Data records>
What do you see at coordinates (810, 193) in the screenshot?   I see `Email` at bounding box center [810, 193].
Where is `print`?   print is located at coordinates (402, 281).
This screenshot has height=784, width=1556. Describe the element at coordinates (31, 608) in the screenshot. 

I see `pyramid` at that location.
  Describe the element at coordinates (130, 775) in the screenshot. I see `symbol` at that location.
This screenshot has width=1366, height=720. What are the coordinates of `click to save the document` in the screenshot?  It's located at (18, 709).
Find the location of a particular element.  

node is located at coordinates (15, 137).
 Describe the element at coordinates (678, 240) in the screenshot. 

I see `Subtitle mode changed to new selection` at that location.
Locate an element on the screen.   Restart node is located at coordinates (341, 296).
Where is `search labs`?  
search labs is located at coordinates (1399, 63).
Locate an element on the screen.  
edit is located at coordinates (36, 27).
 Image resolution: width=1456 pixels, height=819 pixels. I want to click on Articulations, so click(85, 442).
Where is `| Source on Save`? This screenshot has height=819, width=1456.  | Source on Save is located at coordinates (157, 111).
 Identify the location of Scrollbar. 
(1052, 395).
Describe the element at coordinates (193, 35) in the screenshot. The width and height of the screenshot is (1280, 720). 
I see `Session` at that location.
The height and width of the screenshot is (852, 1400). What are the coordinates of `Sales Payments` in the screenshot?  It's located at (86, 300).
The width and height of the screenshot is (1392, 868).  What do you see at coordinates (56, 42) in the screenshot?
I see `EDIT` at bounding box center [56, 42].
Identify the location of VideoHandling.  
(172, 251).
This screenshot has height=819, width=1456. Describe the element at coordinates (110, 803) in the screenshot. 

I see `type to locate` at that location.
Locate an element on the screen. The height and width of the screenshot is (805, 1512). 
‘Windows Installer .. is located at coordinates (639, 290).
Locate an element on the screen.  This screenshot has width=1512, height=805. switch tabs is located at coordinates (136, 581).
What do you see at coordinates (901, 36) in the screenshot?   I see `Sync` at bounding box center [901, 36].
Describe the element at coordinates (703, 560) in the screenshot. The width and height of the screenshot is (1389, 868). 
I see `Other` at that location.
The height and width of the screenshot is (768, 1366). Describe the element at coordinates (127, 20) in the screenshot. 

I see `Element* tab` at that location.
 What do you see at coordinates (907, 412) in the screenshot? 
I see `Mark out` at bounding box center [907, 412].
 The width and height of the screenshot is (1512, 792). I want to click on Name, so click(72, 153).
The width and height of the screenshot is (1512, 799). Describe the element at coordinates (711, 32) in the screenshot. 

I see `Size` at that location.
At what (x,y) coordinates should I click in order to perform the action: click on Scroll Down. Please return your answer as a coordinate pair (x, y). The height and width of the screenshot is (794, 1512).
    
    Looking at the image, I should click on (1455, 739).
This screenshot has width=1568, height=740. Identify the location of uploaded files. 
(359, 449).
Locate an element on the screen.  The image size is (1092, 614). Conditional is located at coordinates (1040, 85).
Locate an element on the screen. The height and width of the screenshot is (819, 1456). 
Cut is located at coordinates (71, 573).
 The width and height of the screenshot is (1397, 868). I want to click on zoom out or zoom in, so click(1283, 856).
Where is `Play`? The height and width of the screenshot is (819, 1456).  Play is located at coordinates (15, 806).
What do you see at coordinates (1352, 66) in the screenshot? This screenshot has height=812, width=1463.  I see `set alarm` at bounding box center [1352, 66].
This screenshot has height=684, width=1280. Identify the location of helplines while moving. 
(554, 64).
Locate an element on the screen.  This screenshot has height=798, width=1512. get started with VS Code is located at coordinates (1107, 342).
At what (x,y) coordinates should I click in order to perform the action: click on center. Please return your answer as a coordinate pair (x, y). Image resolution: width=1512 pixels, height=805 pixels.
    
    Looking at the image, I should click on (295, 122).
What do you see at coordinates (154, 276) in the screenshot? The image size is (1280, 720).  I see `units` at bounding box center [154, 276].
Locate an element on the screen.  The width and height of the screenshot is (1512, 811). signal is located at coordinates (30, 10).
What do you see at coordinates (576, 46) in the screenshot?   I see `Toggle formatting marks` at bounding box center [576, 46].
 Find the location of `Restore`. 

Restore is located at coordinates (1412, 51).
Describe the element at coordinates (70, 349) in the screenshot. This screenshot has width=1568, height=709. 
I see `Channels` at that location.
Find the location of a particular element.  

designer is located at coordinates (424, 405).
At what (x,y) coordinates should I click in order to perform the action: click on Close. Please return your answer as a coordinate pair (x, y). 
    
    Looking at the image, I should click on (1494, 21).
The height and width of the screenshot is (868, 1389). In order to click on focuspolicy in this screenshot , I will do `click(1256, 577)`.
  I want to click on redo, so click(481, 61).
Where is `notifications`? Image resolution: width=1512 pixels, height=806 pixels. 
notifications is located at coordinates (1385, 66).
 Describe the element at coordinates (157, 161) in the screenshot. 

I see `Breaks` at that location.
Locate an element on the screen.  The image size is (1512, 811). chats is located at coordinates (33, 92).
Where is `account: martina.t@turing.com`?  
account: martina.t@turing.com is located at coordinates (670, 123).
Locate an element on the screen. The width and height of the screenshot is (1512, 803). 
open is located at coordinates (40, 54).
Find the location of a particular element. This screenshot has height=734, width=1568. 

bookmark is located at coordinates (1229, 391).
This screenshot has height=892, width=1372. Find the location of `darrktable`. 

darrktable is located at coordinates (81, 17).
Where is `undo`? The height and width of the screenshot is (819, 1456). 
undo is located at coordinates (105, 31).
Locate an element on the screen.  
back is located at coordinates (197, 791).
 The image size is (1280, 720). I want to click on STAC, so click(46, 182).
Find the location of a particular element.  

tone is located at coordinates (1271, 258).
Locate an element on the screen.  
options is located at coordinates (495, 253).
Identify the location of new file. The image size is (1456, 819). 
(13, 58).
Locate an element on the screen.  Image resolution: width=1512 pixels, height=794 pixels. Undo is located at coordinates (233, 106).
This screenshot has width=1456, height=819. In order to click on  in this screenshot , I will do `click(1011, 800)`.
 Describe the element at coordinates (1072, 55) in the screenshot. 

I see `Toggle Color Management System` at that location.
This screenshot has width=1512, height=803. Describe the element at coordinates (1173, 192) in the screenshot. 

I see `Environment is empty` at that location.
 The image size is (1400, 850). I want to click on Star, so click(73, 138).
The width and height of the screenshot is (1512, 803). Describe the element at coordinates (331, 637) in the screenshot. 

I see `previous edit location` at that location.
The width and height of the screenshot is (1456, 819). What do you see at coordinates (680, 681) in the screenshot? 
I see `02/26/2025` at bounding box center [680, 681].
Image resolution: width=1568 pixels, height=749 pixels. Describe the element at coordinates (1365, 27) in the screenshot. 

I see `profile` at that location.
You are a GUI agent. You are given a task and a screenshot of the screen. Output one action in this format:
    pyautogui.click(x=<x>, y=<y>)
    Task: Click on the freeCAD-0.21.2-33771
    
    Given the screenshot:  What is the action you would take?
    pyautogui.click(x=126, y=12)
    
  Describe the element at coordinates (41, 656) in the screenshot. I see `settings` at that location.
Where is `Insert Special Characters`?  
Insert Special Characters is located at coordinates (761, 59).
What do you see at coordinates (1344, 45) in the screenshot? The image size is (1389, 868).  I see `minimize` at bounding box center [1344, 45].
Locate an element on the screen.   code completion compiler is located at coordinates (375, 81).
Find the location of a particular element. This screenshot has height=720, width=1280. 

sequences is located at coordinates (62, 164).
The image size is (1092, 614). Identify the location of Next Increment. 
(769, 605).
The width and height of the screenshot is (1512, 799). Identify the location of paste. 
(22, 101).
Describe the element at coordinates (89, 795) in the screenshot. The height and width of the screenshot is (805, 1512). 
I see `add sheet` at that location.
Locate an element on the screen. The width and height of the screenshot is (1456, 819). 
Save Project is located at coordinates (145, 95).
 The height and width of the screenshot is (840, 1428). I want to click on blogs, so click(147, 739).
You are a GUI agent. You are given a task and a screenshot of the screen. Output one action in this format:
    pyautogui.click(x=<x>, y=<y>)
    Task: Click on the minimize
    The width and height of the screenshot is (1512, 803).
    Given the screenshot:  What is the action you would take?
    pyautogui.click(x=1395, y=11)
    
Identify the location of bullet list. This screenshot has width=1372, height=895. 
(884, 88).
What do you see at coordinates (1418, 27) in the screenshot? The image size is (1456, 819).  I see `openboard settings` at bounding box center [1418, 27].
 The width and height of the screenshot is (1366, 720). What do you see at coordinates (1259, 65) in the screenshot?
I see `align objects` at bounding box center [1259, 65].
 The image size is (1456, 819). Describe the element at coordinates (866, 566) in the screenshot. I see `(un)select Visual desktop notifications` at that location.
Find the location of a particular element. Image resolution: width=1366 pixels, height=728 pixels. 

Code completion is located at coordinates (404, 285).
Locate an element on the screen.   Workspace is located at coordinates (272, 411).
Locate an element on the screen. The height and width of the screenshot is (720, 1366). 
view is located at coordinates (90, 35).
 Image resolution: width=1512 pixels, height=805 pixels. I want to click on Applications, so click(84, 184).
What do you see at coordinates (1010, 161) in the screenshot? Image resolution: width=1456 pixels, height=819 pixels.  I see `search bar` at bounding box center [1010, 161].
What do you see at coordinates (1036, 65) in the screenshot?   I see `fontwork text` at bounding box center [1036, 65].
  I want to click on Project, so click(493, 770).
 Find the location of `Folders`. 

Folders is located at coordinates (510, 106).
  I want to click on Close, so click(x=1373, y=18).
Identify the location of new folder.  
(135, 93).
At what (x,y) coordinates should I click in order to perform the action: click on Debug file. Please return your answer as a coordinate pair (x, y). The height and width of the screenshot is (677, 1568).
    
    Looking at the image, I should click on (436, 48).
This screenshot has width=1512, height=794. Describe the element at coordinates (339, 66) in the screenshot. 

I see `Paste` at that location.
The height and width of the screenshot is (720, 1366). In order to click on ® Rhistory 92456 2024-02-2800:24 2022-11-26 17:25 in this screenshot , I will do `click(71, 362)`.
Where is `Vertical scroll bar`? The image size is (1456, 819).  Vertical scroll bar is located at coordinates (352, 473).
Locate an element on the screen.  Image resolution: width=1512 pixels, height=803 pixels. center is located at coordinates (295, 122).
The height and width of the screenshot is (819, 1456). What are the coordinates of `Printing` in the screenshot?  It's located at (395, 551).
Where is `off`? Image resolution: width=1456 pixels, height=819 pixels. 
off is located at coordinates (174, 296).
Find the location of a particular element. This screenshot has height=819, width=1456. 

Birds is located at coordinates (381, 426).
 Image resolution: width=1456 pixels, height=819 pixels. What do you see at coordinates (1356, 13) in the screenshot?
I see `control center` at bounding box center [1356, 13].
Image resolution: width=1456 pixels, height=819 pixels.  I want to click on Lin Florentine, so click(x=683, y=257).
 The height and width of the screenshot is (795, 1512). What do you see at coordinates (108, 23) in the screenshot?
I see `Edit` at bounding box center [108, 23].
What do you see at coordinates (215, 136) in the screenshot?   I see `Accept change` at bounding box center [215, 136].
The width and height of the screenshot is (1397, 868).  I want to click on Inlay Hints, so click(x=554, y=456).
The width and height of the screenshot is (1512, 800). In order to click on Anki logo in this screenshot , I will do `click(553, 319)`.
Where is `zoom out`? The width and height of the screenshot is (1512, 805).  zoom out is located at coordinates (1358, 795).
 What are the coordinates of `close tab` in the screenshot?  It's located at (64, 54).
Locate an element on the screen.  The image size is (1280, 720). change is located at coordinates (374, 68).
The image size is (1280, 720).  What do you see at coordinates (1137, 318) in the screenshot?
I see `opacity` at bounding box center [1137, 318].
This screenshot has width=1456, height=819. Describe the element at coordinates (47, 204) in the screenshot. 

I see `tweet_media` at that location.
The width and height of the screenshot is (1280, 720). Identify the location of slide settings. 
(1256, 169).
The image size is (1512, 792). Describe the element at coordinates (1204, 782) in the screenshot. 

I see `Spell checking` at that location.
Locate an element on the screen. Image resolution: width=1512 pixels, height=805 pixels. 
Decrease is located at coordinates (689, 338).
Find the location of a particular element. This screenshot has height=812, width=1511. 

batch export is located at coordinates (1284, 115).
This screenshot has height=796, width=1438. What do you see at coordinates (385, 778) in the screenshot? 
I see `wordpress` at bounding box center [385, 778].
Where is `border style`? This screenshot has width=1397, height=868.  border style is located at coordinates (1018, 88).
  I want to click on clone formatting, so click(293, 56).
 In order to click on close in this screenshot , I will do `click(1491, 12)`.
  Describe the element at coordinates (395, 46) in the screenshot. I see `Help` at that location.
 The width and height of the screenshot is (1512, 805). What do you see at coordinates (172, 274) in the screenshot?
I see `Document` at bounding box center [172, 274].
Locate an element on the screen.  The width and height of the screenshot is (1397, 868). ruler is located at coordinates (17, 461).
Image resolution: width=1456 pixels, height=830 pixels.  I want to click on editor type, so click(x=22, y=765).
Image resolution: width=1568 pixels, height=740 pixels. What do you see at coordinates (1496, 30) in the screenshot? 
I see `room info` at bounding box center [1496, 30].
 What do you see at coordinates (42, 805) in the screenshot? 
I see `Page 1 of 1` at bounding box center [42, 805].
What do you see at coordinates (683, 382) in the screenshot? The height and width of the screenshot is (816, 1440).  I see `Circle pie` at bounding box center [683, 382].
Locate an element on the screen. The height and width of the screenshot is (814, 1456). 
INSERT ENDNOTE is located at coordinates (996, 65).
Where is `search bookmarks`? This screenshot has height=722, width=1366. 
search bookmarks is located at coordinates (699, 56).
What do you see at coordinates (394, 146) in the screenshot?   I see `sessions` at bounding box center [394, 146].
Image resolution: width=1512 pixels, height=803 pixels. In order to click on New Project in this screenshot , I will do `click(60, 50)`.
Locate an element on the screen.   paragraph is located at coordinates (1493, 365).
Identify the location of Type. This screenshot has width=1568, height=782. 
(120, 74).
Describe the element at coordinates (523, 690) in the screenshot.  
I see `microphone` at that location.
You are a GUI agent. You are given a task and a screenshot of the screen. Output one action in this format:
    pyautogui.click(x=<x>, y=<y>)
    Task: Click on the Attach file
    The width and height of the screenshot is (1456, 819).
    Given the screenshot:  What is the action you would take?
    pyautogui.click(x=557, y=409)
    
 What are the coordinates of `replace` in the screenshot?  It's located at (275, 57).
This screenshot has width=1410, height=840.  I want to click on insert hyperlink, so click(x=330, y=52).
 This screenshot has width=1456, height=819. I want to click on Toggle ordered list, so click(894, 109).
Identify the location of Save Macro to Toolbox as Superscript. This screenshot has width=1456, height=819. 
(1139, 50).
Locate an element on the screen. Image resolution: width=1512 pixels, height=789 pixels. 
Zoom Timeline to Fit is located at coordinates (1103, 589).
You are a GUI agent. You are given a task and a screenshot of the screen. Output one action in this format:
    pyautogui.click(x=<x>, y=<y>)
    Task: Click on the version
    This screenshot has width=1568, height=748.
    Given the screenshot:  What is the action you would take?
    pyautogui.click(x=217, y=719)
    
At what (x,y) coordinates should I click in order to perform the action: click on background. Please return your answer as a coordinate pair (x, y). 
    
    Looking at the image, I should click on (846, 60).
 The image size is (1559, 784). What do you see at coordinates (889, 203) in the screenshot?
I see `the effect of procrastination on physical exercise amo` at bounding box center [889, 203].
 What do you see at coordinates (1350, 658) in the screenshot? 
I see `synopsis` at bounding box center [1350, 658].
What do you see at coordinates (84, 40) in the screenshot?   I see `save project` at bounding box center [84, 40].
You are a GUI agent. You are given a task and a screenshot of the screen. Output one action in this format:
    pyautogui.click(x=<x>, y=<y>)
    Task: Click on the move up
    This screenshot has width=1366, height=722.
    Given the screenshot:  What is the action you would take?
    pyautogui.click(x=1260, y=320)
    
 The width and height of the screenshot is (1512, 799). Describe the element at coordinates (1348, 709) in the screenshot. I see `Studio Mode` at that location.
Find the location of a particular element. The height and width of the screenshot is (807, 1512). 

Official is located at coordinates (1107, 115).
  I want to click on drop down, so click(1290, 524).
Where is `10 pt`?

Given task>
Copy out the lines of the records above without any change, covering the stretch from the line containing "has height=722, width=1366." through the line containing "pyautogui.click(x=217, y=719)", with both of those lines included.

Result for this exercise>
Where is `search bookmarks`? This screenshot has height=722, width=1366. 
search bookmarks is located at coordinates (699, 56).
What do you see at coordinates (394, 146) in the screenshot?   I see `sessions` at bounding box center [394, 146].
Image resolution: width=1512 pixels, height=803 pixels. In order to click on New Project in this screenshot , I will do `click(60, 50)`.
Locate an element on the screen.   paragraph is located at coordinates (1493, 365).
Identify the location of Type. This screenshot has width=1568, height=782. 
(120, 74).
Describe the element at coordinates (523, 690) in the screenshot.  
I see `microphone` at that location.
You are a GUI agent. You are given a task and a screenshot of the screen. Output one action in this format:
    pyautogui.click(x=<x>, y=<y>)
    Task: Click on the Attach file
    The width and height of the screenshot is (1456, 819).
    Given the screenshot:  What is the action you would take?
    pyautogui.click(x=557, y=409)
    
 What are the coordinates of `replace` in the screenshot?  It's located at (275, 57).
This screenshot has width=1410, height=840.  I want to click on insert hyperlink, so click(x=330, y=52).
 This screenshot has width=1456, height=819. I want to click on Toggle ordered list, so click(894, 109).
Identify the location of Save Macro to Toolbox as Superscript. This screenshot has width=1456, height=819. 
(1139, 50).
Locate an element on the screen. Image resolution: width=1512 pixels, height=789 pixels. 
Zoom Timeline to Fit is located at coordinates (1103, 589).
You are a GUI agent. You are given a task and a screenshot of the screen. Output one action in this format:
    pyautogui.click(x=<x>, y=<y>)
    Task: Click on the version
    This screenshot has width=1568, height=748.
    Given the screenshot:  What is the action you would take?
    pyautogui.click(x=217, y=719)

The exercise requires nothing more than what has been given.